I've also taught myself how to design and publish websites this year, as you can see.  Darryn and I have this one, jendarryn.com, and I also have one for my professional work, artofeducating.com.  For Christmas, I also started one for my dad, an American muscle car enthusiast and diecast model collector, to showcase his model cars.  That site is called petecars.com

My brother, Chris, and his wife, Tricia, gave birth to their first child in January 2007 - Mary Ellen Morrison, the cutest baby in the world.  She very ably added to the chaos and stories created during Christmas this year.  Ben (my sister’s son who is now almost three) was overwhelmed at the abundance of gifts and by his little cousin, Mary Ellen, being much more interested in his toys than her own.  Mom had to buy a new kitchen table to fit everyone…kids, spouses, and the guests we always seem to add into the mix.  Susie’s husband Danny and I call it the Conference Table.  Darryn and I will be spending New Year’s down in Charleston with Susie, Danny, and Ben where we plan to eat fabulously and pop the Dom Pérignon I gave Darryn for Christmas. 

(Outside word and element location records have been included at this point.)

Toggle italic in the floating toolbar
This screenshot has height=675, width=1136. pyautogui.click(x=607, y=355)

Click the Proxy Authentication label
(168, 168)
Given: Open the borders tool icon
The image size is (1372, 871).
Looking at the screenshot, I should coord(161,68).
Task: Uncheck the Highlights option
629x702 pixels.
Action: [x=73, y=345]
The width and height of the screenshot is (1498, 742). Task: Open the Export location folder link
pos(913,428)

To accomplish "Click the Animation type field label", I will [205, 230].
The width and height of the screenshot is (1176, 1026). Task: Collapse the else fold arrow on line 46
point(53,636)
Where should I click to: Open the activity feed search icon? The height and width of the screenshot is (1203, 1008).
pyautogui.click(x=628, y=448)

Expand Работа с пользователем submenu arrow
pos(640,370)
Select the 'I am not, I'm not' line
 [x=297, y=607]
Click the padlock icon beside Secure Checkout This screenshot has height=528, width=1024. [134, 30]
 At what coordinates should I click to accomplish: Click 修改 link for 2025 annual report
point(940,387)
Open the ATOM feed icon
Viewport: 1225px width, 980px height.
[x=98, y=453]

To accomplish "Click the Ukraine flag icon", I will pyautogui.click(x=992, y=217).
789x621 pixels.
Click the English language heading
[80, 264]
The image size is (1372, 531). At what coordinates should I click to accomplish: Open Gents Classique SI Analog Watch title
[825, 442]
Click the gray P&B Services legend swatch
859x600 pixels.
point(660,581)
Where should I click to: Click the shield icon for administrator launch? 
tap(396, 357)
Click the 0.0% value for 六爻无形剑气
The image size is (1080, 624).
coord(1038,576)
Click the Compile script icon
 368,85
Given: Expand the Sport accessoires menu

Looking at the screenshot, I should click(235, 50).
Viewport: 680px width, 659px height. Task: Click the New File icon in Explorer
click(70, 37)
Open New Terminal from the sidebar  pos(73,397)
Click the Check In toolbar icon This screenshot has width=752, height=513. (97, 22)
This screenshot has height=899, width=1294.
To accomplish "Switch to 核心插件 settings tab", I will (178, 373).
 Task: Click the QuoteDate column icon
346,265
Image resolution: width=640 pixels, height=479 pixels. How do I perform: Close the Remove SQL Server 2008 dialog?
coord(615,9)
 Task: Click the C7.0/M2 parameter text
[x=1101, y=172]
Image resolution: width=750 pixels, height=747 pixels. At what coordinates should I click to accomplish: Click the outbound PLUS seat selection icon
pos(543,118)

Happy New Year everyone.  We wish you peace, joy, and progress in 2008!

Best, Jen

Pictures from top to bottom
= Entrance design for new CMS middle school prototype to be built in 2008  = Computer-generated front view of school  = At Mid-Carolina football and pick-up trucks reign supreme.  Pictured here are the three boys with the biggest trucks in the student parking lot: Blake, Michael, and Ben.  = I park my little red Honda right outside my trailer/classroom at Mid-Carolina = That's me being incredulous at the busy-ness of my life.  = Spot and Sammy are best buds, on and off the couch = Darryn's father, Rudy, and two aunts, Doris and Ruth, came over for a holiday dinner at my parents' house.  That's me and my father in the back and Darryn to the left.  Rudy didn't make it into this one.  = Susie, Ben, Mary Ellen, and Tricia are opening presents Christmas morning.  = Mary Ellen takes a break.  = Our friend Jason's mom hand sewed a beautiful coat for Spot this December. He is cold-natured and he loves wearing it, despite the fact that it's a little fashionista for country living.  The coat features brown spots, just like Spot.